The problem: Rewrite the data below as a JSON list of strings, one string per line, skipping blank lines and leaving out the pictures.
(Task inputs)
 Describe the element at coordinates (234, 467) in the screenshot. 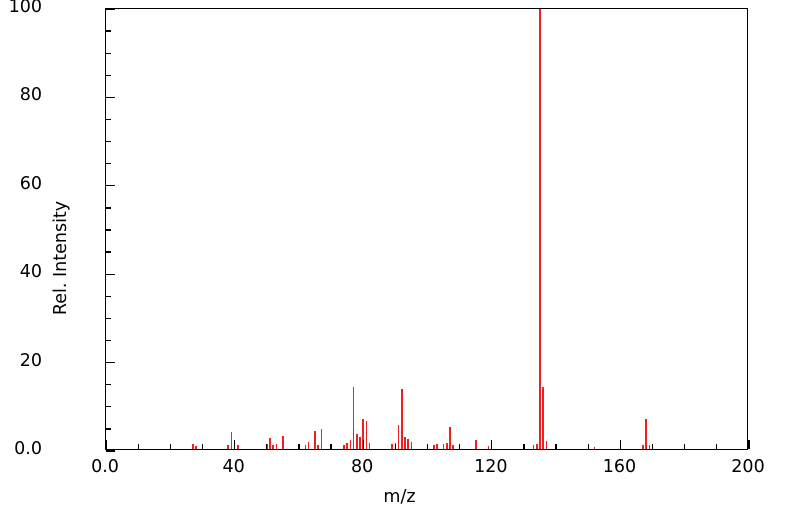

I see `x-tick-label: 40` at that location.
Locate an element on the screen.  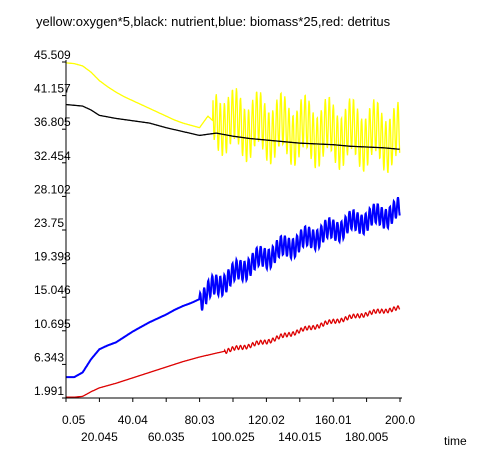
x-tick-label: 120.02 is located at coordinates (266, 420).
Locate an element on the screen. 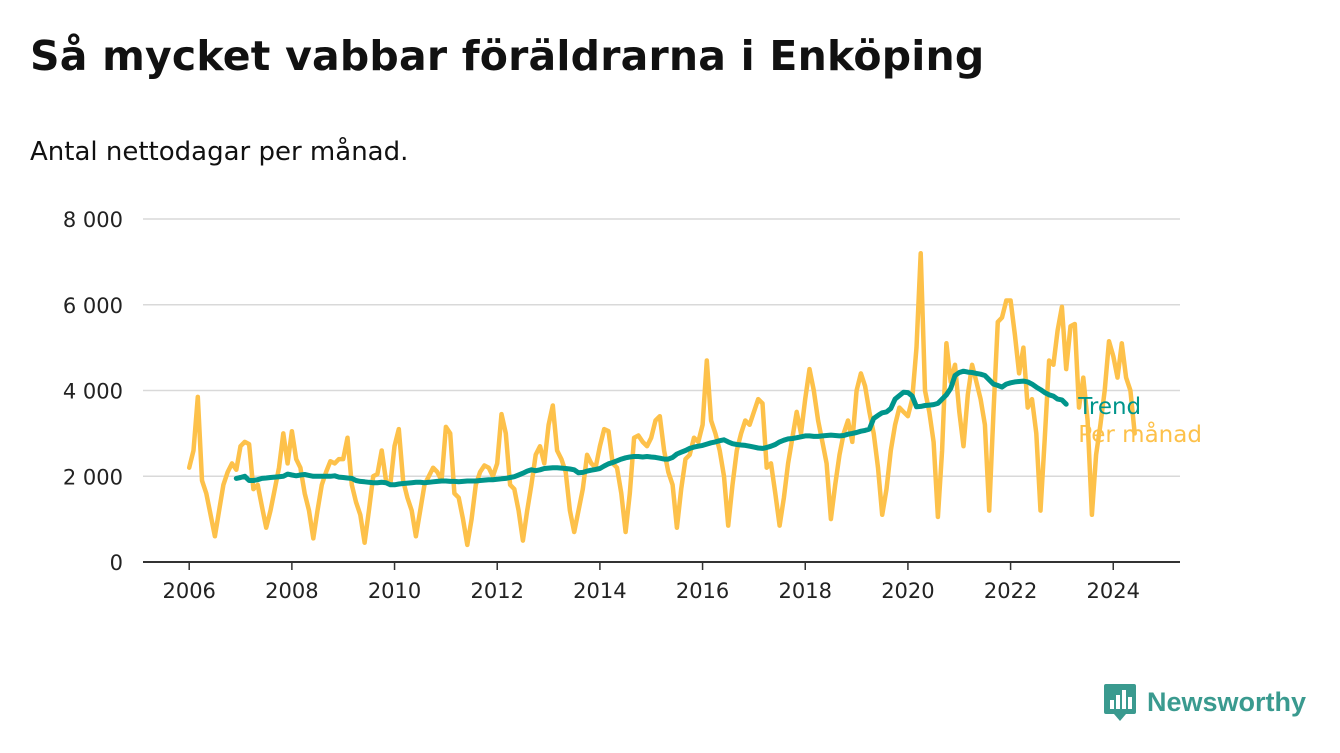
(End Task inputs)
Response to the exercise:
[
  " Describe the element at coordinates (234, 467) in the screenshot. ",
  "I see `x-tick-label: 40` at that location.",
  "Locate an element on the screen.  ",
  "x-tick-label: 120.02 is located at coordinates (266, 420).",
  "Locate an element on the screen. "
]